Records shown START

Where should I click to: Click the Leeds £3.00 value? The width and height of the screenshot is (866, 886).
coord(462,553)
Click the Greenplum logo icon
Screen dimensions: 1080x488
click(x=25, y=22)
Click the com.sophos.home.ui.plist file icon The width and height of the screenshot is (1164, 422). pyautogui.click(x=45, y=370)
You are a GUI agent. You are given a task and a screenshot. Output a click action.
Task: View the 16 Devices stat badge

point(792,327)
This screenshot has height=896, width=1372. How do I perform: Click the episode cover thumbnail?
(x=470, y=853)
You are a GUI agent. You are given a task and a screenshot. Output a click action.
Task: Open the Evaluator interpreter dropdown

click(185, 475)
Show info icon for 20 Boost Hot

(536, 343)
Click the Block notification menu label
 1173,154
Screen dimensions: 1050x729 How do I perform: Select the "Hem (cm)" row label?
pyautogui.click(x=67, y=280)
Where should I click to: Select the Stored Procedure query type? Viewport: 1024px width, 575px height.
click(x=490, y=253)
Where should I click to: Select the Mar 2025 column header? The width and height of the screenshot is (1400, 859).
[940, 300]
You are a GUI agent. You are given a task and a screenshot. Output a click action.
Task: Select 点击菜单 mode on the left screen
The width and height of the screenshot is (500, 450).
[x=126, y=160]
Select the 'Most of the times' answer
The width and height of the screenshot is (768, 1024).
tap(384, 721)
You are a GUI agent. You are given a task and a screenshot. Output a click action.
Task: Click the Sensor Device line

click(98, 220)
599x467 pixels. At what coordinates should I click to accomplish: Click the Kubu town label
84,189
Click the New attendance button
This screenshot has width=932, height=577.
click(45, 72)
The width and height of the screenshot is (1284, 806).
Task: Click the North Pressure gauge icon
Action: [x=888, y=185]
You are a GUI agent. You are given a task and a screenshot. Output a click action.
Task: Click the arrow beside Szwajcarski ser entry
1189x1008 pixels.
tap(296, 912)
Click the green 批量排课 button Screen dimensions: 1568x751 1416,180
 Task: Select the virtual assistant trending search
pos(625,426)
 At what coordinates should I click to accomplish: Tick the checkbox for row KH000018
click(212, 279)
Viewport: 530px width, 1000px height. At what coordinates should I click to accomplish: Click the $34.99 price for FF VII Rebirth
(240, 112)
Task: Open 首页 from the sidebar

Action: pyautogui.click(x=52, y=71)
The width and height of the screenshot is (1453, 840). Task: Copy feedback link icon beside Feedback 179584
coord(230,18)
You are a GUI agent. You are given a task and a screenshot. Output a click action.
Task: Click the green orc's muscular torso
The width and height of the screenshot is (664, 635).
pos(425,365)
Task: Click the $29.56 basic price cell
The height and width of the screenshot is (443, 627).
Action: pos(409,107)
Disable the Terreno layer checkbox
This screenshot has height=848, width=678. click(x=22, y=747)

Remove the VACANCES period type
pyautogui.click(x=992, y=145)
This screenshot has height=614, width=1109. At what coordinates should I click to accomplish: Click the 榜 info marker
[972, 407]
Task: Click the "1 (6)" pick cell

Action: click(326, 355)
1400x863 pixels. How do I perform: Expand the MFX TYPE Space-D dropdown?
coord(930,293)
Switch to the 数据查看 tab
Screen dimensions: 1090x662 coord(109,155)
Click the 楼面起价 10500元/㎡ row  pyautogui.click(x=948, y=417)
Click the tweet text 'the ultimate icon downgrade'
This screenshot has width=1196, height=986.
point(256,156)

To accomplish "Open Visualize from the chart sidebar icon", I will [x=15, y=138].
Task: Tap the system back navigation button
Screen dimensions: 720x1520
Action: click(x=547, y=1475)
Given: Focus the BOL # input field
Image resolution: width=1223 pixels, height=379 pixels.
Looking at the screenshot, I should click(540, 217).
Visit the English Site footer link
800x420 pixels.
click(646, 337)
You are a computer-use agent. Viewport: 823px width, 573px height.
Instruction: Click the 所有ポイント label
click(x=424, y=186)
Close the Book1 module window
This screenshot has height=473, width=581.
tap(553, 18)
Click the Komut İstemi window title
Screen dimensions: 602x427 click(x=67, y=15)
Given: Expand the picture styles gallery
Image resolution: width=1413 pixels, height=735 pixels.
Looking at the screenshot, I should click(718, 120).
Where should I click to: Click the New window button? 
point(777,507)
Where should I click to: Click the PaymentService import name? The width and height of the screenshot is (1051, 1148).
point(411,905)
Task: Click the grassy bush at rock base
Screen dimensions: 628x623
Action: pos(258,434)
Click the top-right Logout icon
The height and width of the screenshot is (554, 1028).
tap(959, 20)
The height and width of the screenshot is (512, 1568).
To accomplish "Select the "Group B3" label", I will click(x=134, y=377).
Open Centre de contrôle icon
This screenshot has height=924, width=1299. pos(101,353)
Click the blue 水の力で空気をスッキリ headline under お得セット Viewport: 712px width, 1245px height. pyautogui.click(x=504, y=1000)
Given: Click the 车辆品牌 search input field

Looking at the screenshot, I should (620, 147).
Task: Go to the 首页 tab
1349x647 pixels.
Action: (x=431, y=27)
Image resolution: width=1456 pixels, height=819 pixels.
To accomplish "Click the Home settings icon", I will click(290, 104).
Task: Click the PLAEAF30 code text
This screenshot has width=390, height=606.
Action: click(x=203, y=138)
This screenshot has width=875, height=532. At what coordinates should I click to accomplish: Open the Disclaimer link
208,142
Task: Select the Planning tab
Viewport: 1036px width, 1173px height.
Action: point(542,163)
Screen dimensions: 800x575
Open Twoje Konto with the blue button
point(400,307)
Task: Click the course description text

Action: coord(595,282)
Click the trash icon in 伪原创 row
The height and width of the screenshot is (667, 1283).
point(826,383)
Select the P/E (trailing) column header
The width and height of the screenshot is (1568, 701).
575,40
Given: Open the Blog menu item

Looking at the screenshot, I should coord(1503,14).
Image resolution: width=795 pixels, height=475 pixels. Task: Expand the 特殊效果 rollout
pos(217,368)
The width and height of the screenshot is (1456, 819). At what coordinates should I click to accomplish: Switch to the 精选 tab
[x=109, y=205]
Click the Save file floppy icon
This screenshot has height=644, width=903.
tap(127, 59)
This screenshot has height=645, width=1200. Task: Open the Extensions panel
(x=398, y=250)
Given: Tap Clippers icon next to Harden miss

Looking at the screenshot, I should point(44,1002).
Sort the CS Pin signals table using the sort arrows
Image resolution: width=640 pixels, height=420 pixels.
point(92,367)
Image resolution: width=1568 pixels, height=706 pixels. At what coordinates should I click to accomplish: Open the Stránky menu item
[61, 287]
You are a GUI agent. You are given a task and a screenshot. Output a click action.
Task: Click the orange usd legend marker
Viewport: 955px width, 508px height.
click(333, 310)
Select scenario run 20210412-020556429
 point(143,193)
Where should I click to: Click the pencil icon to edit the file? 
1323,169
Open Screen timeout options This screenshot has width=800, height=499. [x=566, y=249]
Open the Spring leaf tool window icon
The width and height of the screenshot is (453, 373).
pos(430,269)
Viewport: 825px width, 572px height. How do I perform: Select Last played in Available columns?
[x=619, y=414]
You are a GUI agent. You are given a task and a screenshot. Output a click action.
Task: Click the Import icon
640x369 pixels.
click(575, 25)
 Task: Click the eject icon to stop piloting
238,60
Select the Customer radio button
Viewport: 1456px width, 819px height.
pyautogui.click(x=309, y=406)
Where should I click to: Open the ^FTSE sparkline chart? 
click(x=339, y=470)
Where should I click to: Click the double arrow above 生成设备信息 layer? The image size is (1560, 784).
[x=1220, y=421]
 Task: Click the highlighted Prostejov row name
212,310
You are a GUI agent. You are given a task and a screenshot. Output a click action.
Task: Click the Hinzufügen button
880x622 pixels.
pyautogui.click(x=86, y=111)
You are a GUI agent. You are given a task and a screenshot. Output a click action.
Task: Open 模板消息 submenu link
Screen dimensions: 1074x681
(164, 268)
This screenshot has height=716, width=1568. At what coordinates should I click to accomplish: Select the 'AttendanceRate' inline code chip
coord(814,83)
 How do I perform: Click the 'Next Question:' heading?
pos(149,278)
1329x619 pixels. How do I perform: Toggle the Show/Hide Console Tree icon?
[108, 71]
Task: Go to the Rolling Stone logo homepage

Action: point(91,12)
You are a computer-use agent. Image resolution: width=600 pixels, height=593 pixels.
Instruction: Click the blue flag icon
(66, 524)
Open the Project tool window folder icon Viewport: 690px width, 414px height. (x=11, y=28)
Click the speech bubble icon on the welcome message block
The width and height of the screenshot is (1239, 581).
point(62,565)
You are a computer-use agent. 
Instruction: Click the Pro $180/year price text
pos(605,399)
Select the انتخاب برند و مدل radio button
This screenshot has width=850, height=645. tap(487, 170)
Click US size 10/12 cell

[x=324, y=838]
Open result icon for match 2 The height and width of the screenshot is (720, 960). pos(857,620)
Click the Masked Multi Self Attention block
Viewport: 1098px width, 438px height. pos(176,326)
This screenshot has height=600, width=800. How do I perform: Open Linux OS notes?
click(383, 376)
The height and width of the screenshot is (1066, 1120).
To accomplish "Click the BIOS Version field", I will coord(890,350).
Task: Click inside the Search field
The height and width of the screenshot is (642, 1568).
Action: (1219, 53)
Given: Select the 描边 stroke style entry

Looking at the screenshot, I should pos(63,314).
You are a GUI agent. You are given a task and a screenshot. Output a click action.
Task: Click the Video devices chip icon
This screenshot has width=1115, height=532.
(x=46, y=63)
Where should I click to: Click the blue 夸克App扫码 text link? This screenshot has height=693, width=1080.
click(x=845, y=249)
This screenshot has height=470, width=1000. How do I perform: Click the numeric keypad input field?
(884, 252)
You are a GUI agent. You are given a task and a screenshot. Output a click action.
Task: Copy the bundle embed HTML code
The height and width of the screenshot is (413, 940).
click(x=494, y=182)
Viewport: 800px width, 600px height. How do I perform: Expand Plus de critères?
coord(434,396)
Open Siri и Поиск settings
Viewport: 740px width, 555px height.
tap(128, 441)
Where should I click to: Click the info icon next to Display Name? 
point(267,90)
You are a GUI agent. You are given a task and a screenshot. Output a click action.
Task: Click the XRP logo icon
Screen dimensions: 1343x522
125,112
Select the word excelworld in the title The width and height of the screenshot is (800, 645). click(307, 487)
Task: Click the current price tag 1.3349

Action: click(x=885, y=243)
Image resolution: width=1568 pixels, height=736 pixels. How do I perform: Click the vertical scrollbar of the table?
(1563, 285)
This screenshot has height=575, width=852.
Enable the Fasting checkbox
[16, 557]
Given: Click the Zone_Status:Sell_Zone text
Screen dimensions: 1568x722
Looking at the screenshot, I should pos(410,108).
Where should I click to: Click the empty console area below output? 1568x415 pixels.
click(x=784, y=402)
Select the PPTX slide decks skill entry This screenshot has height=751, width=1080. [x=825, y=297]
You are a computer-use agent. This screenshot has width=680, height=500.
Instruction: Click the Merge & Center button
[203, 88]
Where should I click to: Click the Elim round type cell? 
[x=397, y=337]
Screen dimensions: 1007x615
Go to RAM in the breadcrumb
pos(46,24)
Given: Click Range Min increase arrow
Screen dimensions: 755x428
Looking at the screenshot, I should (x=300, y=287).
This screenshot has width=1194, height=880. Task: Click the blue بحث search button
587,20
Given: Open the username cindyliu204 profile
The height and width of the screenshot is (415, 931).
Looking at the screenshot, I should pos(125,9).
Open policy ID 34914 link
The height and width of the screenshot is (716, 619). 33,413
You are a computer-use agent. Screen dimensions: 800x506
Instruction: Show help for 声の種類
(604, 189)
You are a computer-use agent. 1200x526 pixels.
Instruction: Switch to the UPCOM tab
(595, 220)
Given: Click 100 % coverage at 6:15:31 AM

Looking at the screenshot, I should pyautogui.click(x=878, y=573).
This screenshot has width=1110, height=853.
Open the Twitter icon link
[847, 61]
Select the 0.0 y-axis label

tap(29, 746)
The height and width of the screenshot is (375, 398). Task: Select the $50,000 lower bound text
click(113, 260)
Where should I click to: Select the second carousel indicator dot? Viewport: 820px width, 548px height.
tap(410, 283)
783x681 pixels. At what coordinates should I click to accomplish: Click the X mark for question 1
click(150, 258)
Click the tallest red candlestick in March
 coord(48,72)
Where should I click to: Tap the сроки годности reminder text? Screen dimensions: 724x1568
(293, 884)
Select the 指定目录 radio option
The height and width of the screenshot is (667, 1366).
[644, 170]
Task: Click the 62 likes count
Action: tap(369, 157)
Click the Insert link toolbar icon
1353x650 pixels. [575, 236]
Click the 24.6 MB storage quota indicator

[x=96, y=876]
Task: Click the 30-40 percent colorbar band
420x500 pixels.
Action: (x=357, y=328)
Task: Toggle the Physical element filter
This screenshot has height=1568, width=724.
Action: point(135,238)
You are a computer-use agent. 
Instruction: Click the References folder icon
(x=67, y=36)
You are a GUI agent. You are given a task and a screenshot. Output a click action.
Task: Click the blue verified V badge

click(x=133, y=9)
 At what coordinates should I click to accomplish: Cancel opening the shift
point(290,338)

Records shown END

__Task directions__.
The only thing to give is how many lines of the listing include the word "computer".

__The completed task__.
7